India has about 600,000 AI professionals and around 700 million internet users, contributing roughly 16 per cent of global AI talent — second only to the United States (US).
This reflects India’s demographic advantage and strong education base in science, technology, engineering, and mathematics (STEM).
AI adoption across sectors is expected to add another $17 billion-26 billion, which is a staggering number.
Across Oracle’s lines of business — infrastructure as a service, platform as a service, and software as a service — we are seeing strong growth.
What has worked for us includes our multi-cloud strategy, flexibility, continuous innovation, and differentiated offers.
This is not the first year of double-digit growth; it has been consistent for several years.
Multi-Cloud Strategy Fuels Expansion
The Indian landscape on information technology has moved beyond the excitement phase into an incremental phase, where organisations are reimagining how technology drives business value.
In the past one year I have not met a single organisation that is not experimenting with AI.
In terms of tangible benefits, we are seeing large-scale, mission-critical projects.
For example, under the Department for Promotion of Industry and Internal Trade (DPIIT), the Office of the Controller General of Patents, Designs and Trademarks has modernised its trademark-application platform, using our Cloud infrastructure and autonomous database.
In banking, one of the oldest private banks in India has unified core operations and leveraged AI through Oracle Fusion Cloud Applications to automate processes, reduce costs, improve productivity, and enhance customer satisfaction.
So yes, everyone is experimenting with AI, but India is seeing scale.
Chief information officers today are no longer satisfied with pilots and proofs of concept — they are demanding measurable outcomes, tangible return on investment, and enterprise-scale transformation.
India is fast moving in that direction. We are ahead of many large economies globally.
Agentic AI Emerges as Next Frontier
How much of that innovation is coming from India development centres?
India is an important part of Oracle. We have more than 50,000 employees here, and all lines of business are represented here.
Our India teams work closely with our headquarters in the US, so everything we are building globally has a significant contribution from India.
India’s Talent Powers Global Innovation
Agentic AI is the buzzword. Some believe it will scale faster than GenAI in enterprises. What is your view?
Agentic AI is certainly the next frontier. While GenAI generates content, agentic AI executes tasks.
We are seeing a clear shift from AI copilots to AI agents, which represents a fundamental change in how work gets done.
These agents don’t just recommend action — they execute end-to-end processes with minimal human intervention.

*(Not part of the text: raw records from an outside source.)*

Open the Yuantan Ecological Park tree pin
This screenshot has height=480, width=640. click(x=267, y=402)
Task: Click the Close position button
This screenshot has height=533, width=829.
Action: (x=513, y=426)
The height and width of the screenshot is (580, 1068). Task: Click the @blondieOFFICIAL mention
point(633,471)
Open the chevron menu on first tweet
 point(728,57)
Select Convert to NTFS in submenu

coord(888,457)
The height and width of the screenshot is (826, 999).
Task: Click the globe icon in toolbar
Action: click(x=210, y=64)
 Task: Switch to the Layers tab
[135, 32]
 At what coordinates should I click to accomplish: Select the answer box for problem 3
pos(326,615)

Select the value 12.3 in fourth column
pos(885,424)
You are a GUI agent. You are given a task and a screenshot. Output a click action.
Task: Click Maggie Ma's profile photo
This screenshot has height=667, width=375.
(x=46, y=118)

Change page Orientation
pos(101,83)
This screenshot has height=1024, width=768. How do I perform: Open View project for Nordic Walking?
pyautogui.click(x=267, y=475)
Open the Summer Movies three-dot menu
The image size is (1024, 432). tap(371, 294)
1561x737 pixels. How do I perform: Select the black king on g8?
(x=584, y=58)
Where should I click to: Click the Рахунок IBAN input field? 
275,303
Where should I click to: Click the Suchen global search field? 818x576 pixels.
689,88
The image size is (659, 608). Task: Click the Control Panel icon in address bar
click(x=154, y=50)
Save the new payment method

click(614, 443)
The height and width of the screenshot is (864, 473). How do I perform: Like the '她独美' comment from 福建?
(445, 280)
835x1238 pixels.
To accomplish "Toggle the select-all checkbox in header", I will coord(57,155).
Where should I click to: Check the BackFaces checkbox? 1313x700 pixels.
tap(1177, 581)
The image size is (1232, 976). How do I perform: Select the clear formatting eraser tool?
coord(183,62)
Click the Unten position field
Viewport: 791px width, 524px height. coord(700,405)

India is surprisingly mature in this area too, often skipping legacy cycles and moving directly to advanced AI-driven operations.
Key Points
- Oracle India reports strong growth: Revenue rose 12% in FY25 to ₹23,003 crore, with a 16% five-year CAGR.
- Cloud is the biggest growth driver: India’s public Cloud market is projected to grow from $10.9 billion (2024) to $30.4 billion by 2029.
- AI adoption is accelerating fast: India’s AI market could reach $17 billion by 2027, with large-scale enterprise deployments underway.
- India is a global AI talent hub: The country has 600,000 AI professionals and contributes 16% of global AI talent.
- Agentic AI is the next big shift: Companies are moving from AI copilots to AI agents that execute tasks and automate operations.